A lot of adults struggle with understanding what boundaries are and how to set boundaries. In this post, we will begin to unpack the purpose of boundaries, some examples of boundaries, and what is within our boundaries that we have control over.
WHAT ARE BOUNDARIES?
Boundaries are like property lines. They define what is us and what is not us. Boundaries say “this is me and my property” and “this is not me and not my property.” Now if something is your property, it’s your responsibility. The same applies to boundaries. It helps you know what is your responsibility and what you need to take ownership for versus what isn’t your responsibility and what you don’t need to take ownership for.
According to Henry Cloud, “Boundaries help us to distinguish our property so that we can take care of it… We need to keep things that will nurture us inside our fences and keep things that will harm us outside.” Boundaries keep all the good stuff of our lives actually IN our lives and keep the bad and not-good stuff in the world out of our lives.

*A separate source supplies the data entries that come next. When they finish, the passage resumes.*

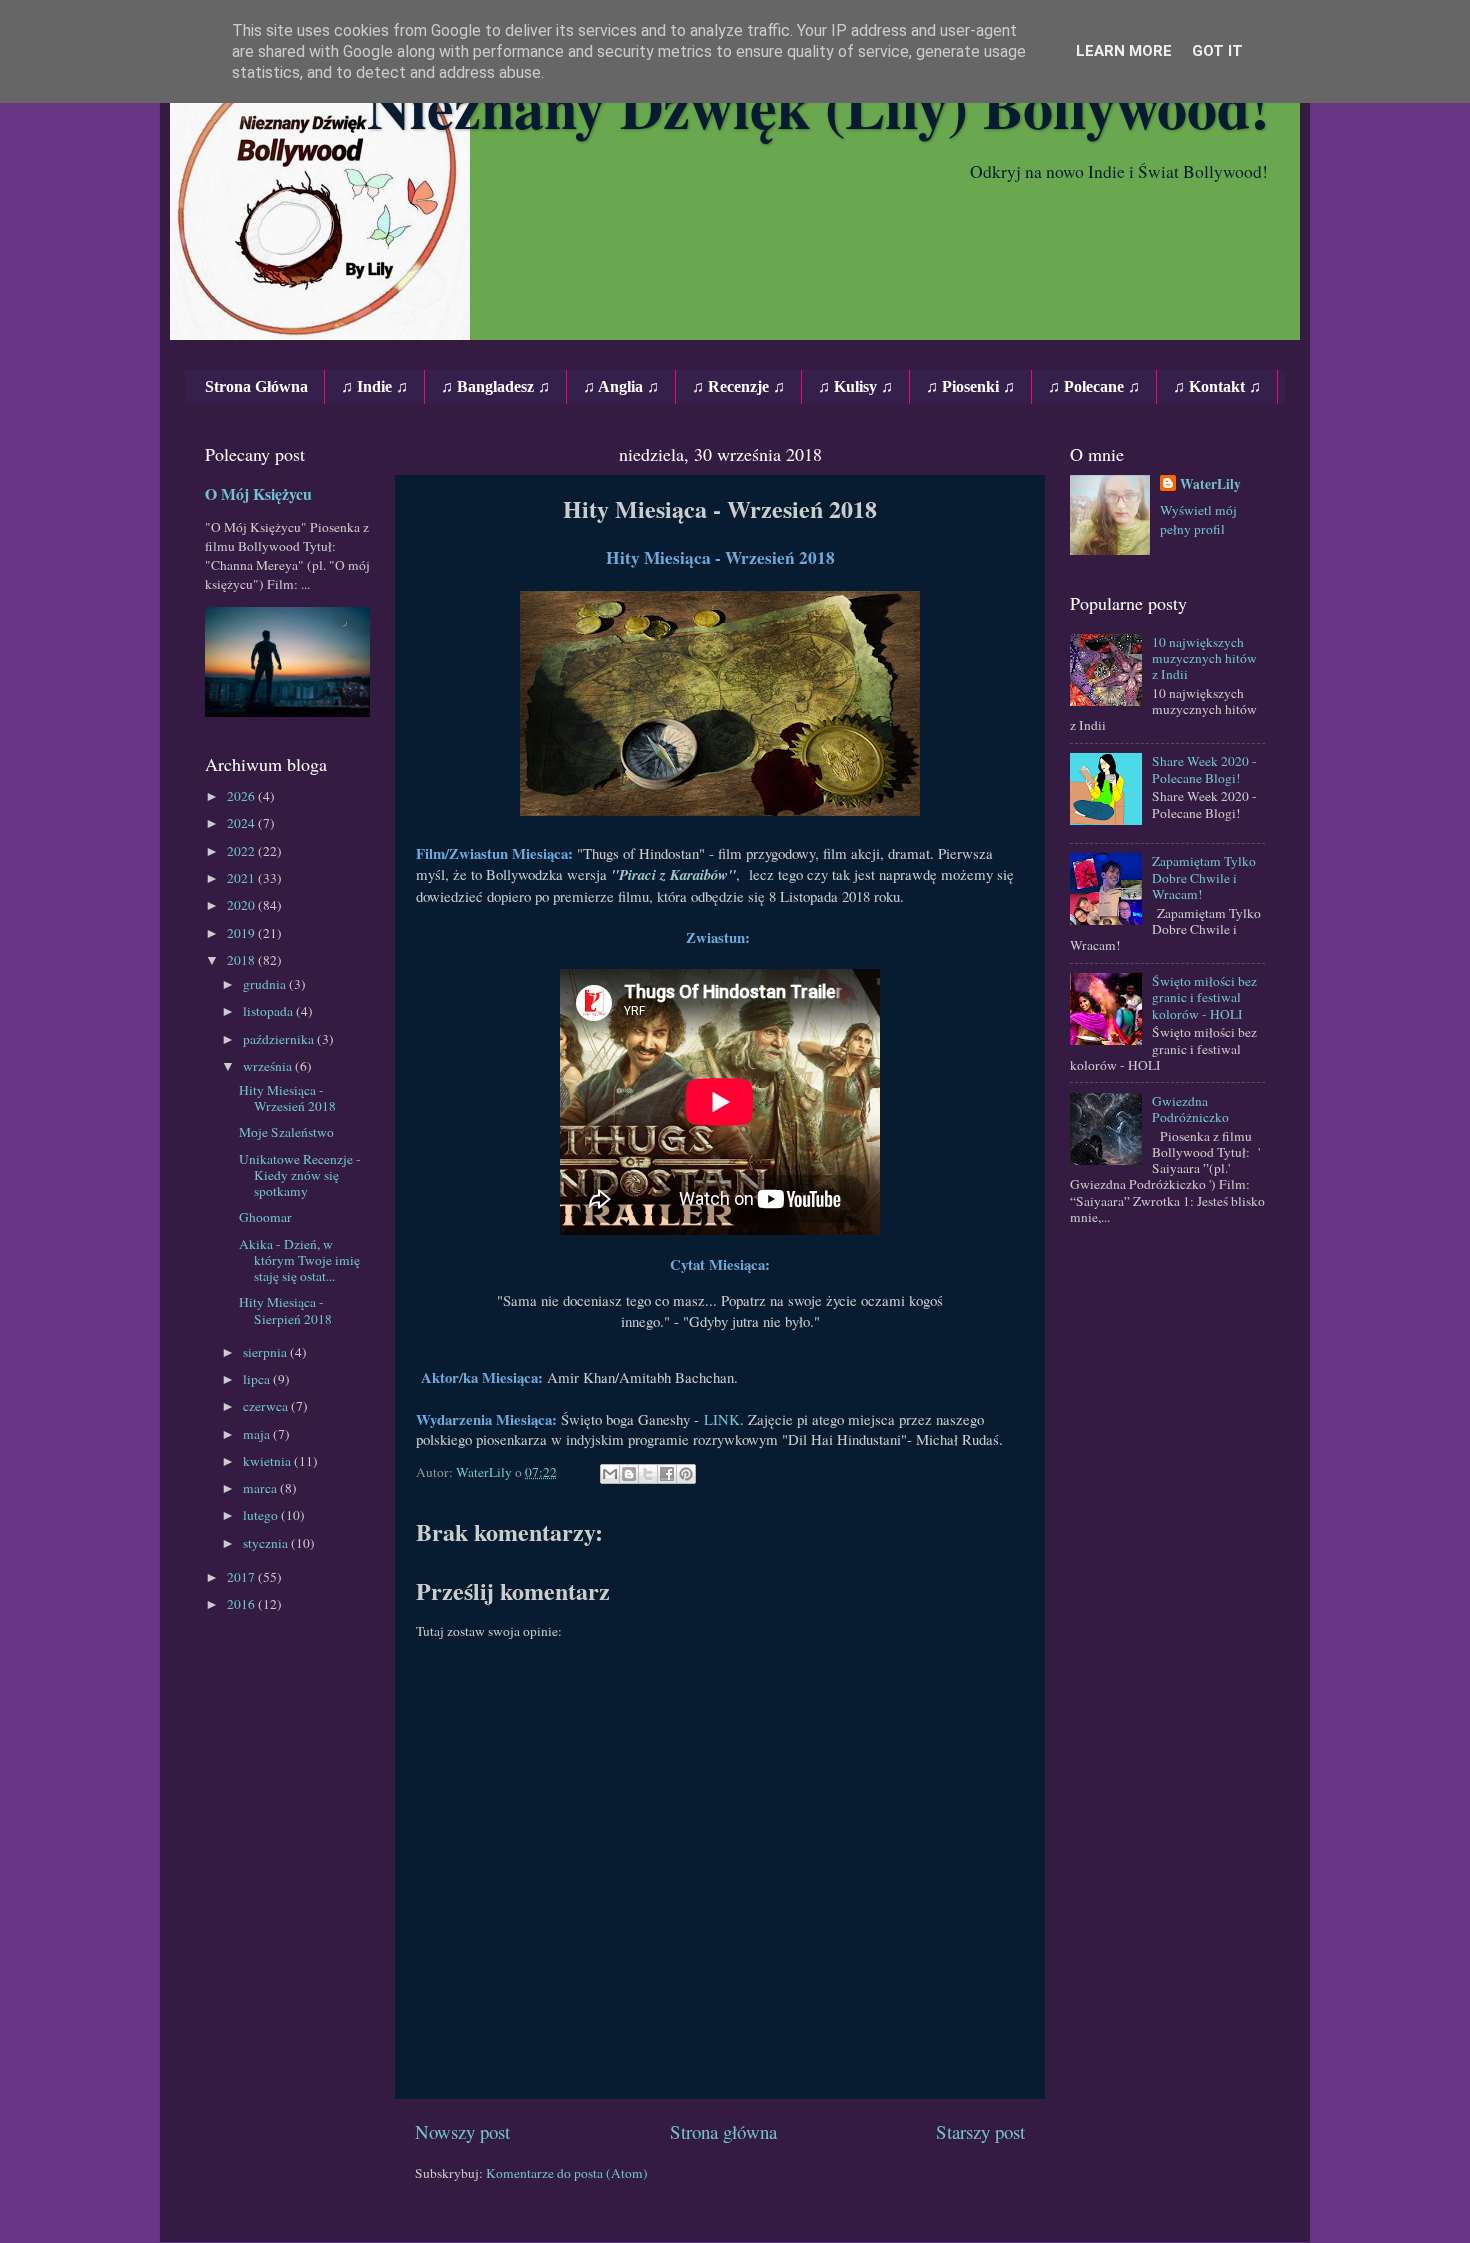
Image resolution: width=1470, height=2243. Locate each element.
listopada (269, 1011)
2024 (242, 823)
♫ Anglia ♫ (621, 386)
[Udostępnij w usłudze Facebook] (667, 1474)
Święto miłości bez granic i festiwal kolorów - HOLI (1204, 997)
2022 (242, 851)
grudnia (266, 984)
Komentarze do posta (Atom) (567, 2173)
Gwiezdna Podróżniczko (1190, 1109)
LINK (722, 1419)
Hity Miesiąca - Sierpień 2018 (285, 1310)
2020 (242, 905)
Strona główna (723, 2131)
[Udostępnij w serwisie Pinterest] (686, 1474)
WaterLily (1210, 484)
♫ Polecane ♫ (1094, 386)
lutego (262, 1515)
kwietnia (268, 1461)
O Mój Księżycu (258, 493)
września (269, 1066)
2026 (242, 796)
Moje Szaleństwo (286, 1132)
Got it (1217, 51)
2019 (242, 933)
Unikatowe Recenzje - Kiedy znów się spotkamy (300, 1175)
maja (258, 1434)
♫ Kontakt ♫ (1217, 386)
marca (261, 1488)
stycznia (267, 1543)
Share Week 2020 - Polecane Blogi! (1204, 769)
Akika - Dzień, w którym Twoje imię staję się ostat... (299, 1260)
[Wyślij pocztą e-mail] (610, 1474)
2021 (242, 878)
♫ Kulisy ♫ (855, 386)
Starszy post (980, 2131)
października (280, 1039)
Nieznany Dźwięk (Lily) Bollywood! (818, 105)
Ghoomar (265, 1217)
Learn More (1124, 51)
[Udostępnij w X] (648, 1474)
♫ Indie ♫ (374, 386)
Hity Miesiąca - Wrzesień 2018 (287, 1098)
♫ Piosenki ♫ (970, 386)
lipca (258, 1379)
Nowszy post (462, 2131)
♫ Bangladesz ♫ (495, 386)
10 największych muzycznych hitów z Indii (1204, 658)
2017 (242, 1577)
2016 (242, 1604)
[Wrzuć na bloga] (629, 1474)
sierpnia (266, 1352)
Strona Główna (256, 386)
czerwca (267, 1406)
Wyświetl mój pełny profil (1198, 519)
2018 (242, 960)
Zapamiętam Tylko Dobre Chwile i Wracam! (1204, 877)
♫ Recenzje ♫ (738, 386)
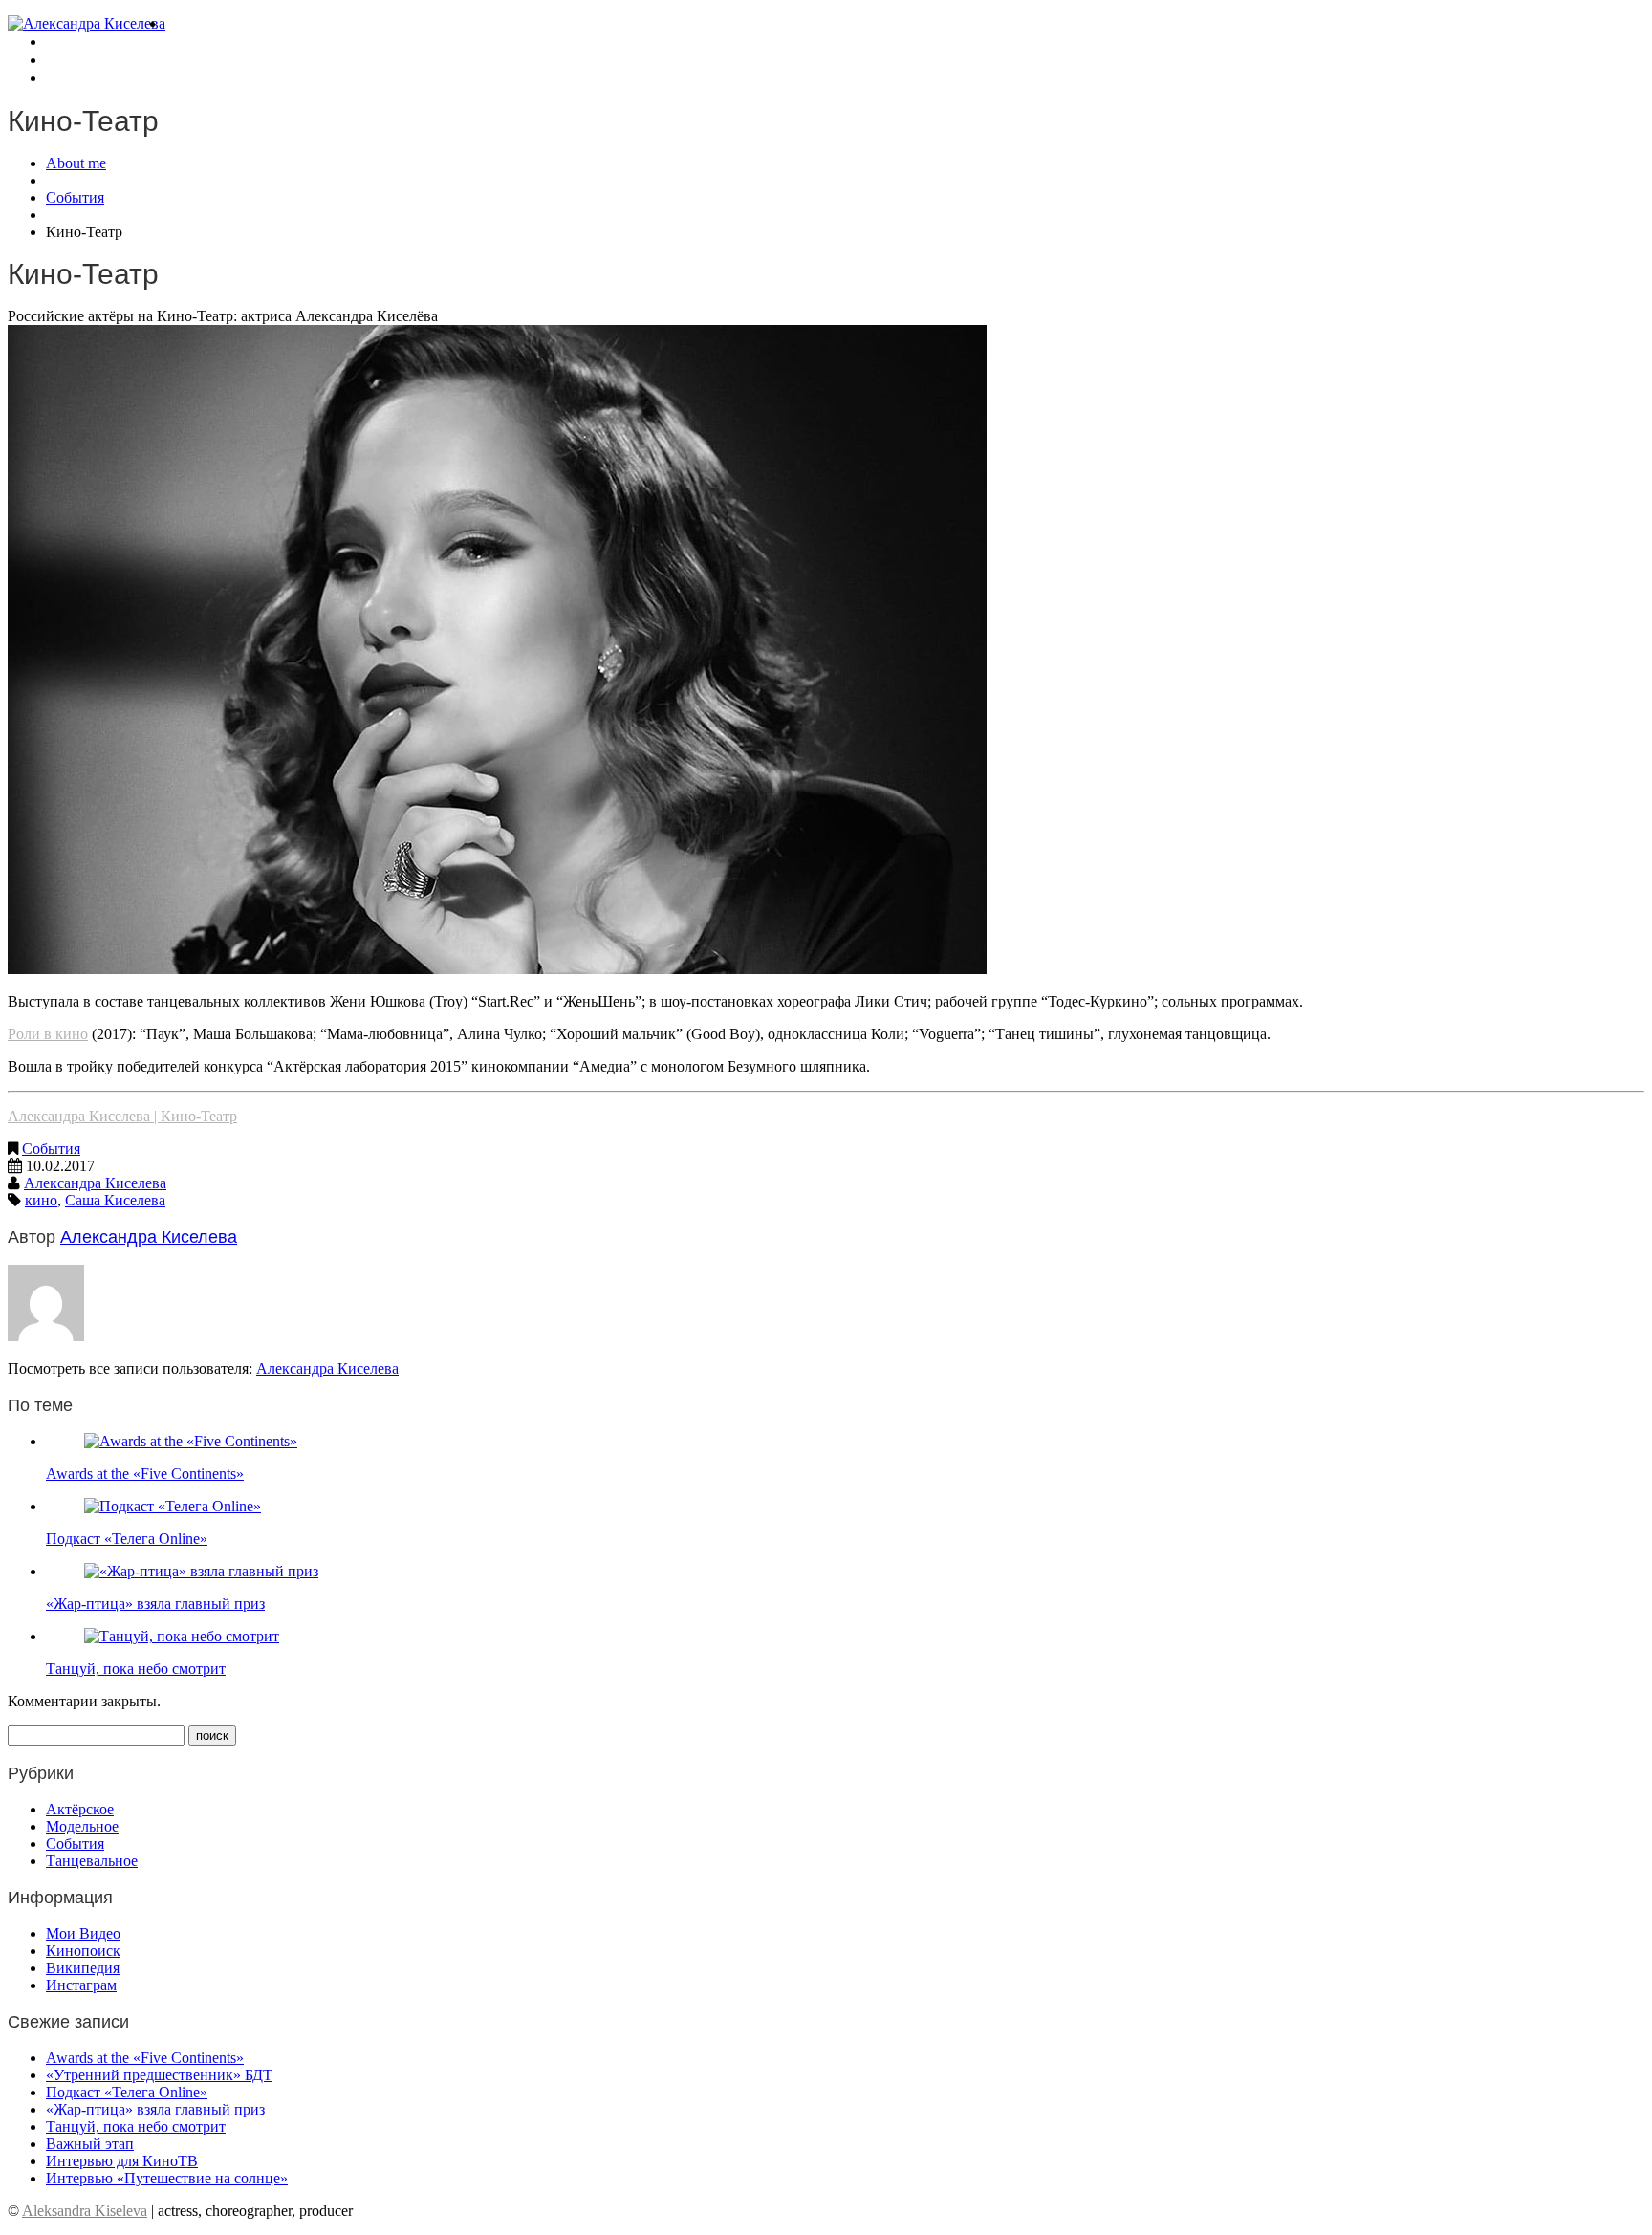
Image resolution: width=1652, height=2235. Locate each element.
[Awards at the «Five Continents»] (190, 1441)
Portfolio (71, 42)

Now, you just heard me refer to boundaries as fences. Fences are not walls. When we think of walls, we usually think of something that is impenetrable – which can lead to disconnection and isolation. We’re not meant to wall ourselves off from everyone and everything around us. Instead, we build fences. Fences are clearly-set dividers that separate us from everyone else. They can be destroyed… but they also can be passed through via gates.
For example, if I have a boundary that “I only share intimate parts of my life with my closest friends,” someone can start outside the boundary because they’re not one of my closest friends. However, with time and the building of mutual trust, I can choose to let them through the boundary via the gate because they’ve earned enough trust to know and share in the most vulnerable parts of my life.
At the same time, a person who was outside that boundary could potentially break it through shame, manipulation, digital hacking, or other means.
You can have emotional boundaries, physical boundaries, emotional boundaries, or even spiritual boundaries.
Whether it’s with family, friends, colleagues, acquaintances, or random people, you should have boundaries. You also should have boundaries in every area of your life – at home, at work, or out in the community.
EXAMPLES OF BOUNDARIES
Skin – This boundary literally defines what is physically us and what is not. Everything inside the skin is us. Everything outside is “not us.” For example, I am not my brother. Literally. I am not my friends or my colleagues or anyone else.
Words – No is a powerful word. It’s a one-word sentence that demonstrates control over yourself and helps you say “this is what I do/don’t like, will do, believe, think, etc.” For example, “No, I am not an atheist. I believe in God.” Or “No, I don’t like this. I DO like that.”
State/Country Lines – There’s geographical lines that separate countries, and tell rulers and governments “this is what you do and don’t have control over.” For example, I am not an Israeli. I am an American. This shows who and what I am and am not. I am not responsible for what happens in countries outside of the U.S. I do have (some) responsibility for what happens within the U.S. because I’m an American citizen who can vote.